Stored dataset items:

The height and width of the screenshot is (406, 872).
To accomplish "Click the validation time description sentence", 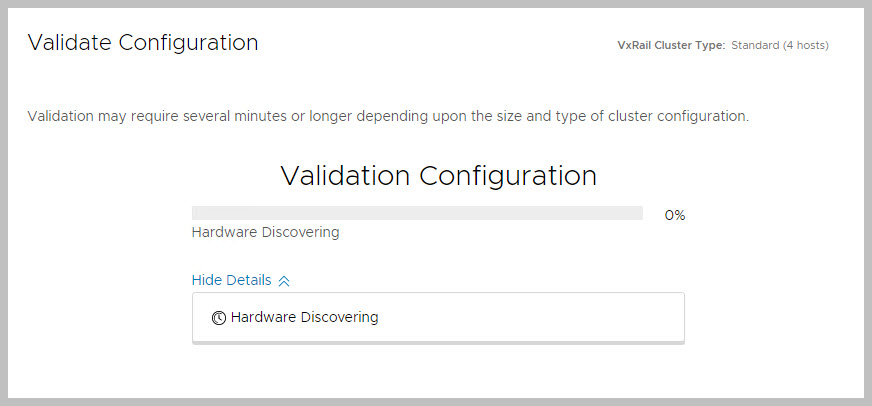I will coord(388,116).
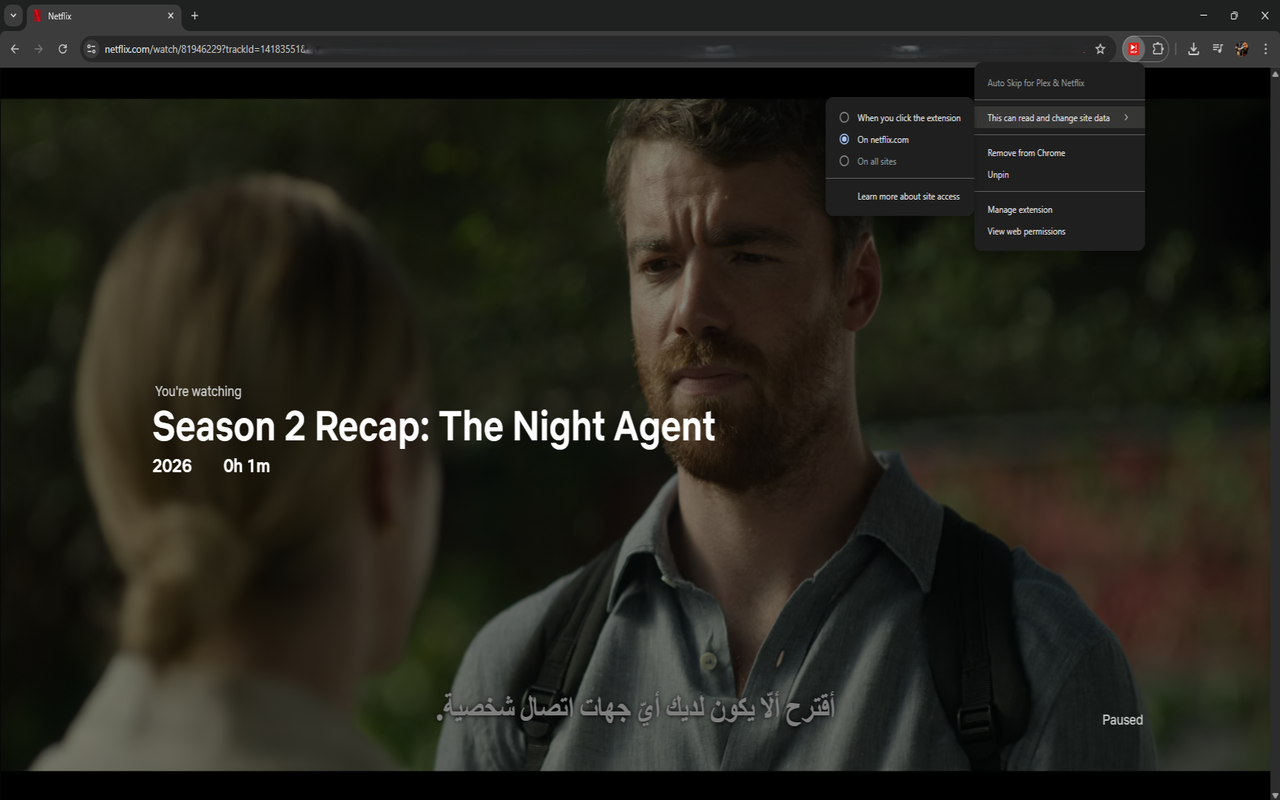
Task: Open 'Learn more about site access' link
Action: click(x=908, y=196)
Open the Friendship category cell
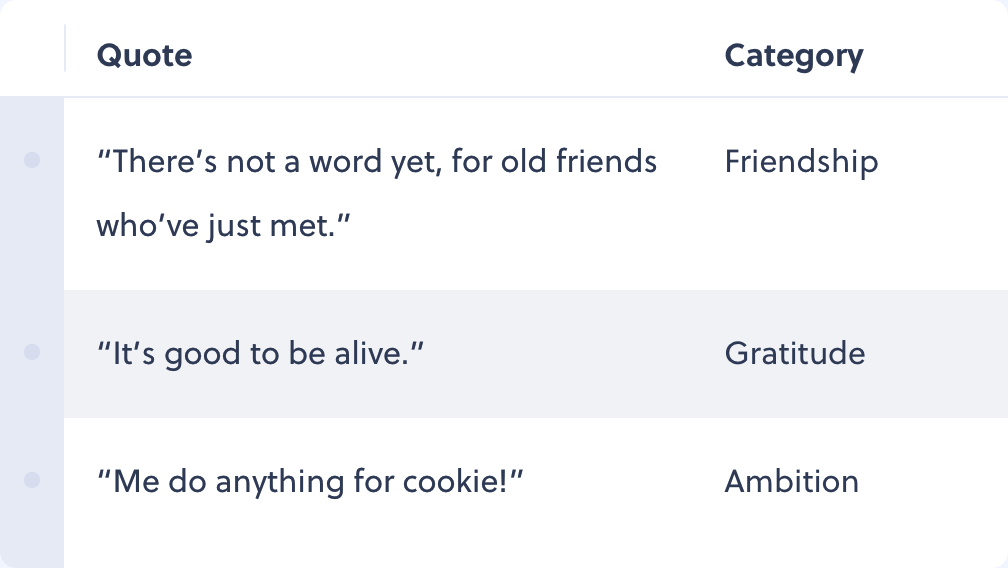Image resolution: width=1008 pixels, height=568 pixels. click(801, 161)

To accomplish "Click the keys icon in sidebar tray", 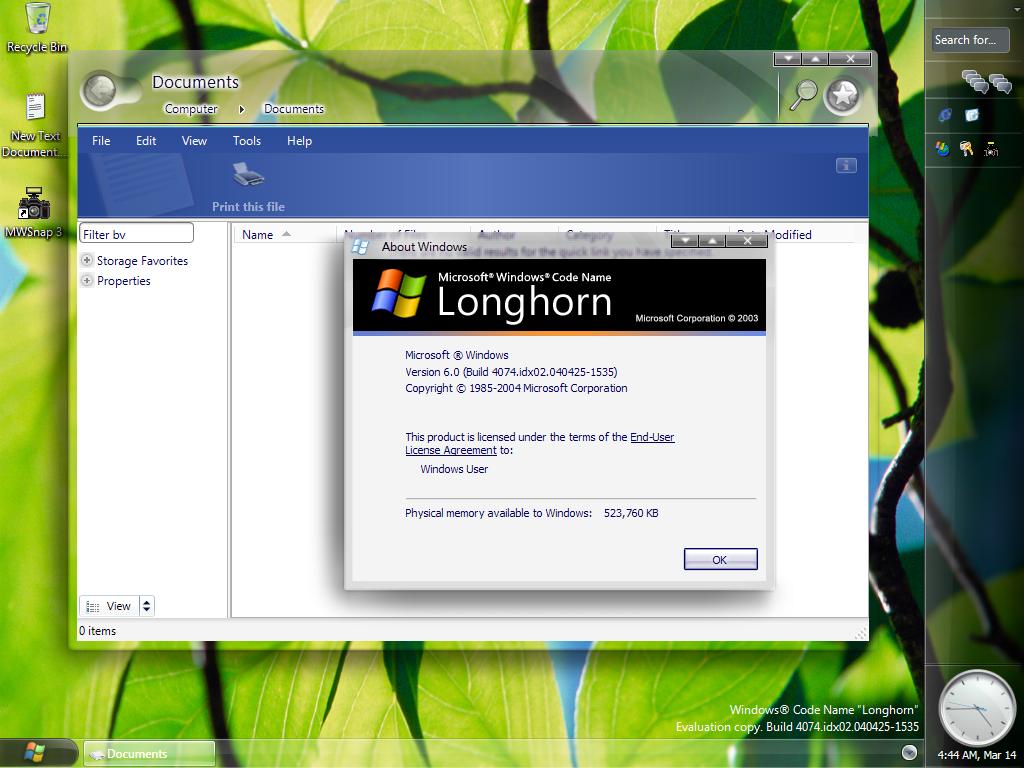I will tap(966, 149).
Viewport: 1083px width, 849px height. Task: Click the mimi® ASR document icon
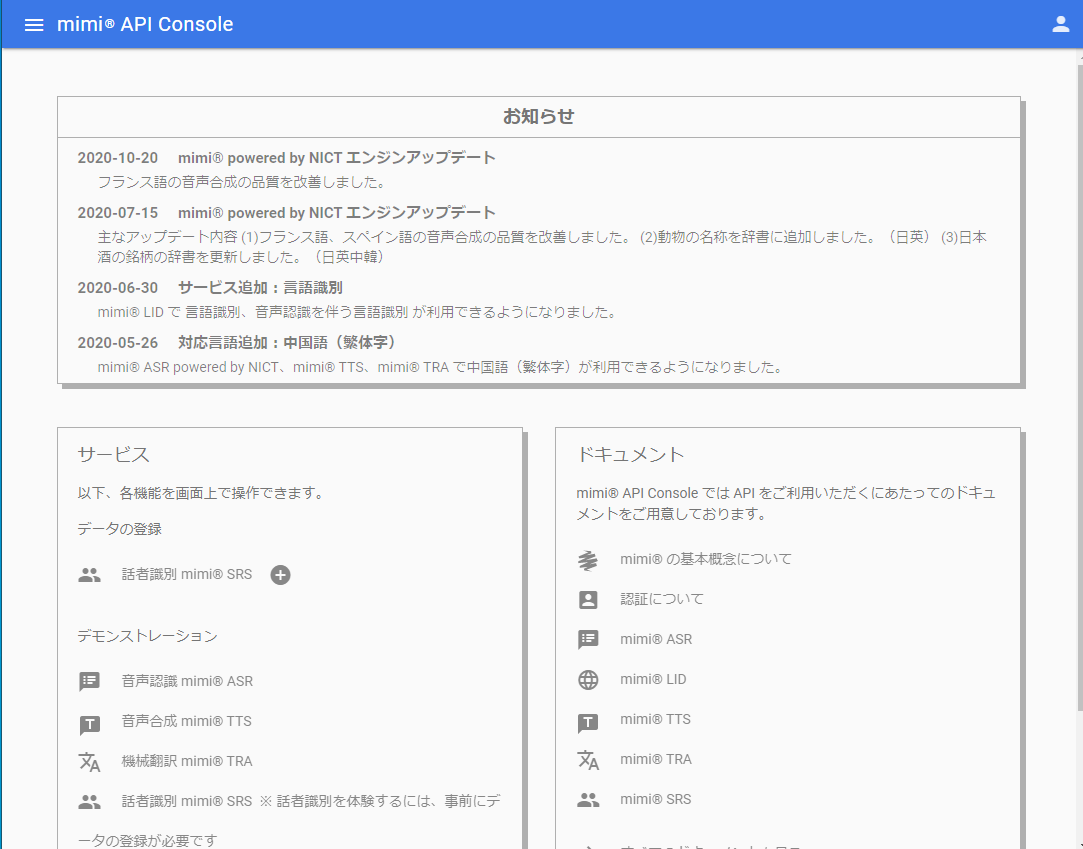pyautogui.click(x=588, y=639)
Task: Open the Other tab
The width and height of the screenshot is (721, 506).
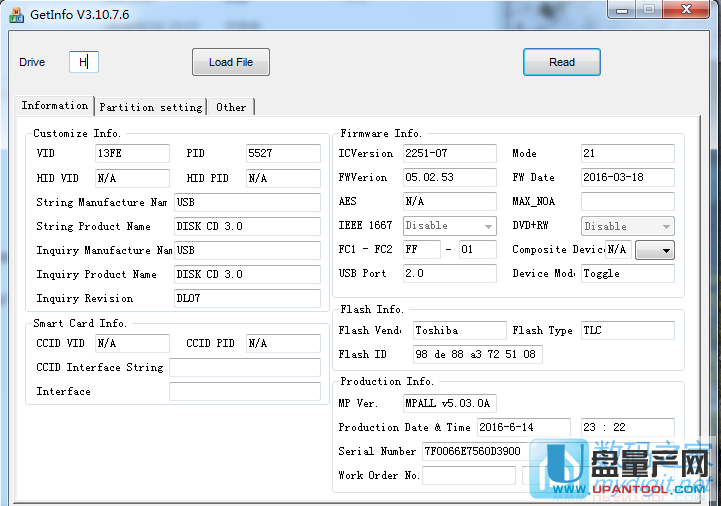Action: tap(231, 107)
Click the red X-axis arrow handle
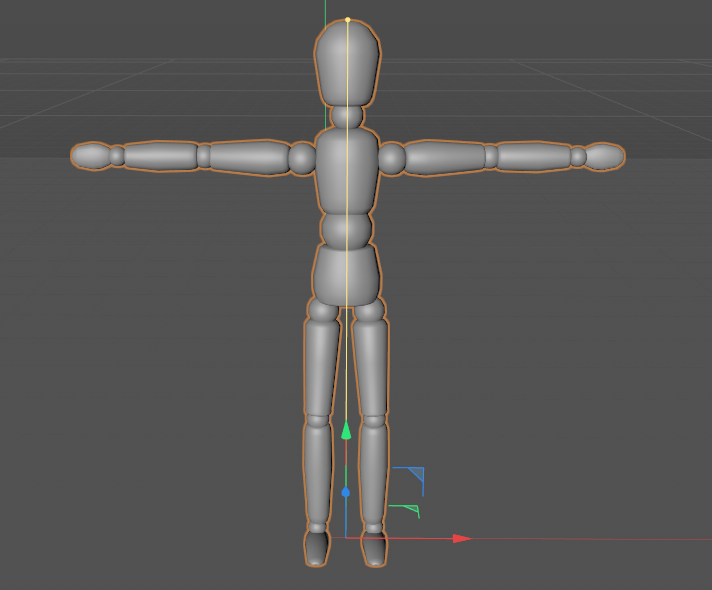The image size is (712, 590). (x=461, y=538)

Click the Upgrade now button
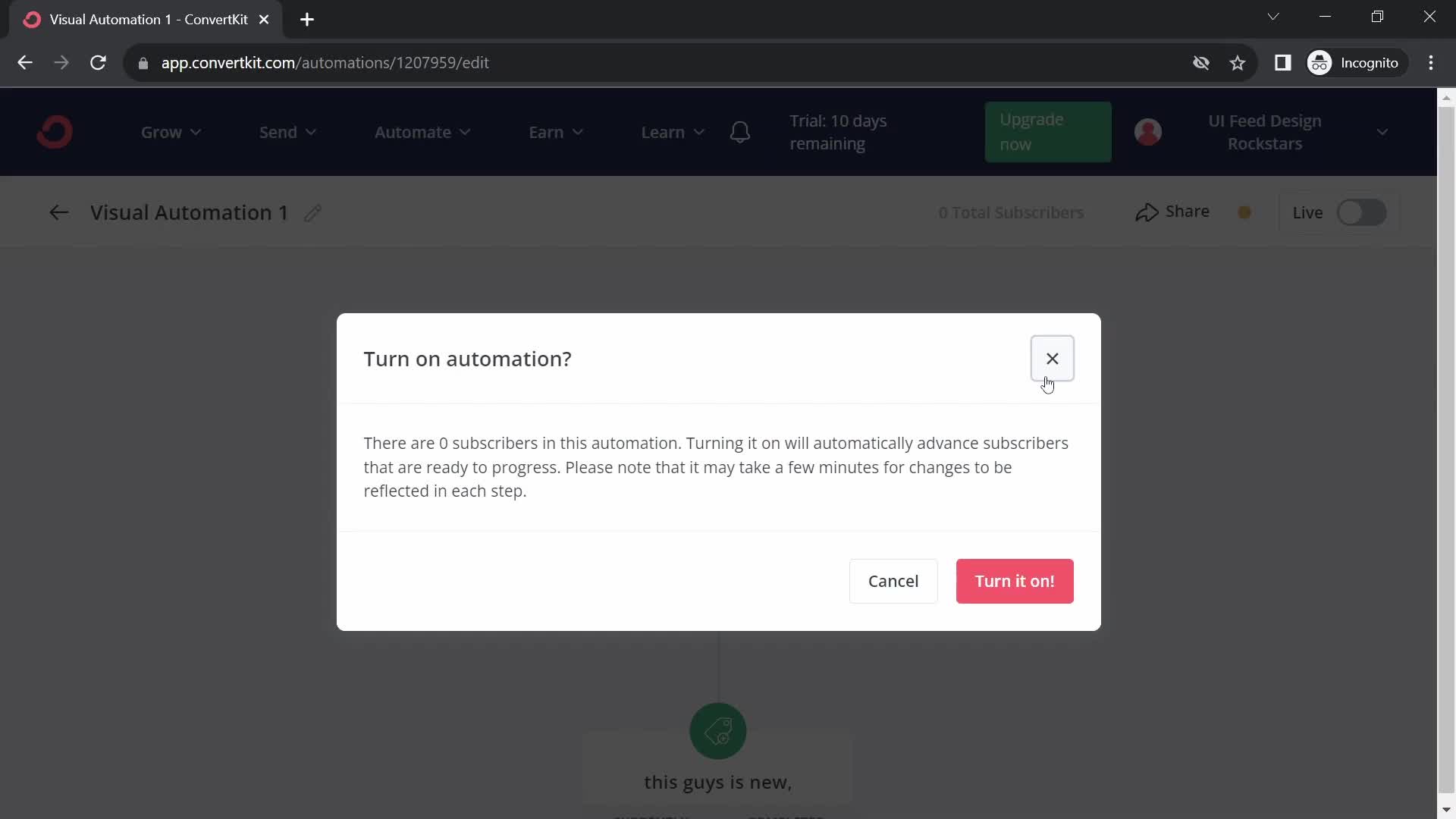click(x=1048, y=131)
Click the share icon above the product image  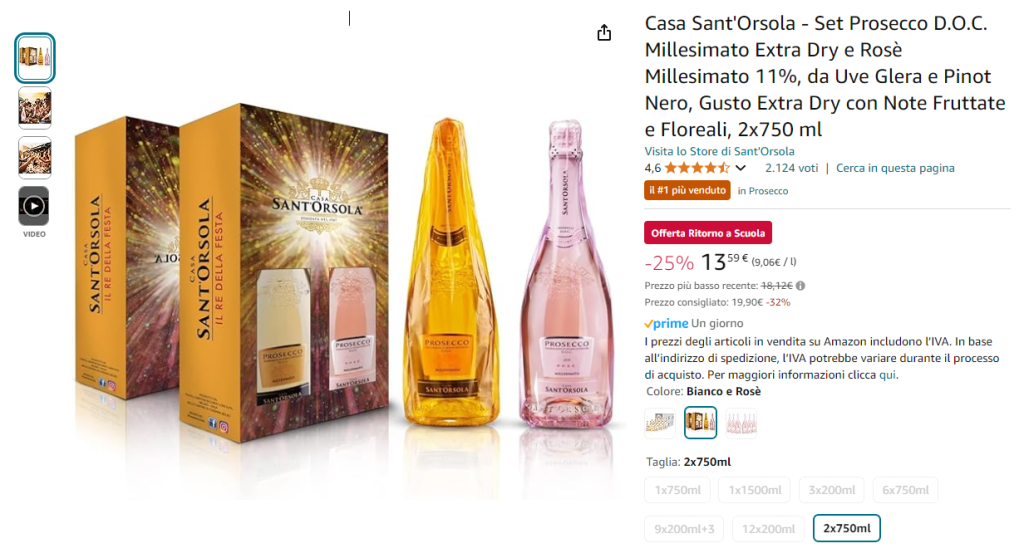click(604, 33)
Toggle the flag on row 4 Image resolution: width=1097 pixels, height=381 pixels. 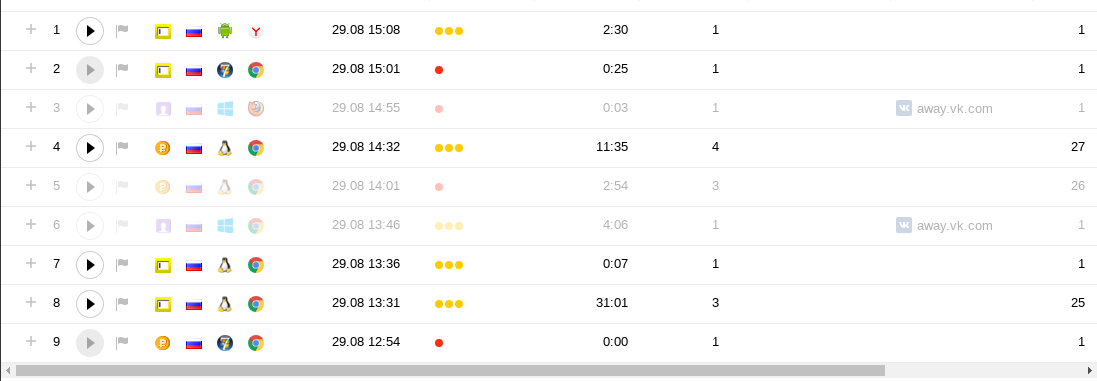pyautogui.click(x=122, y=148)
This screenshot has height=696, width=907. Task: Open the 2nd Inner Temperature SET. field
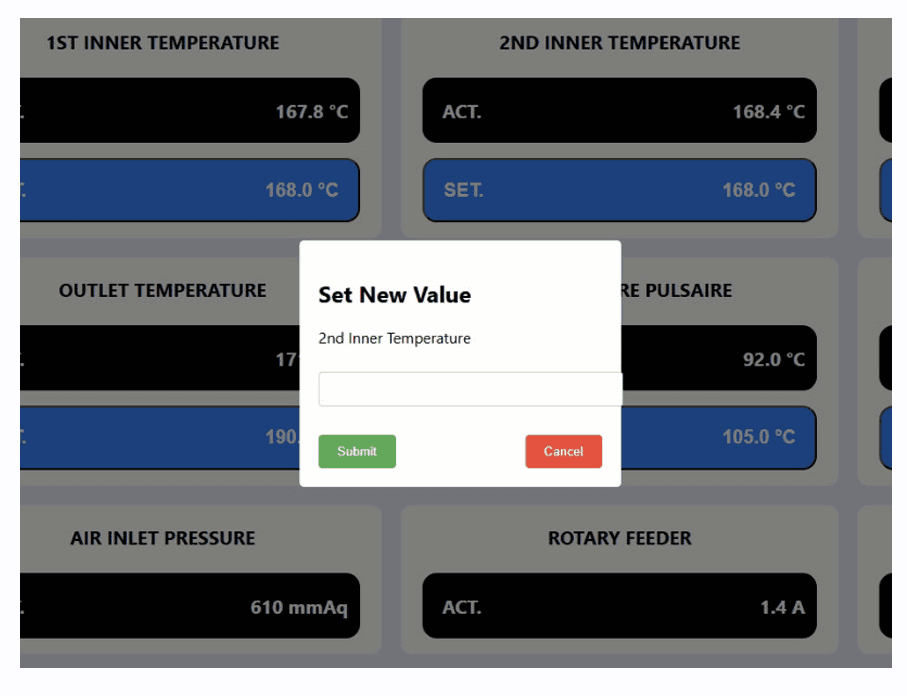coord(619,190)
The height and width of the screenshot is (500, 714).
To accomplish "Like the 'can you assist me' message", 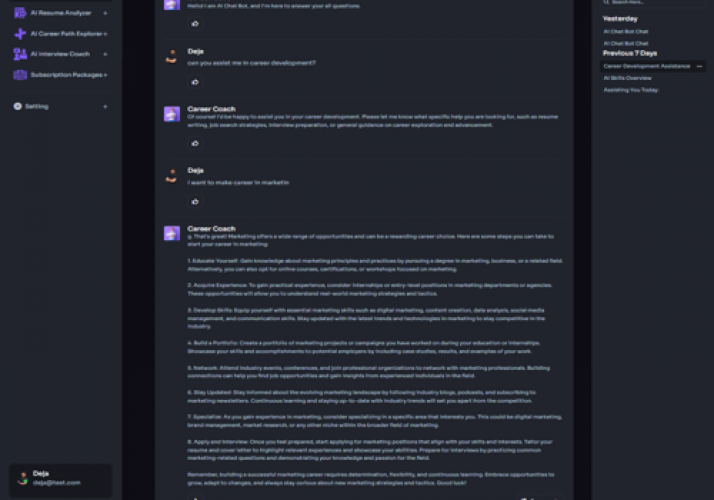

Exercise directions: Copy each line of the records above that contains the string "Open". Matching is case-sensitive.

Reply to the task:
Task: Open 'Learn more about site access' link
Open the Friendship category cell
Task: Open the Other tab
This screenshot has height=696, width=907. Task: Open the 2nd Inner Temperature SET. field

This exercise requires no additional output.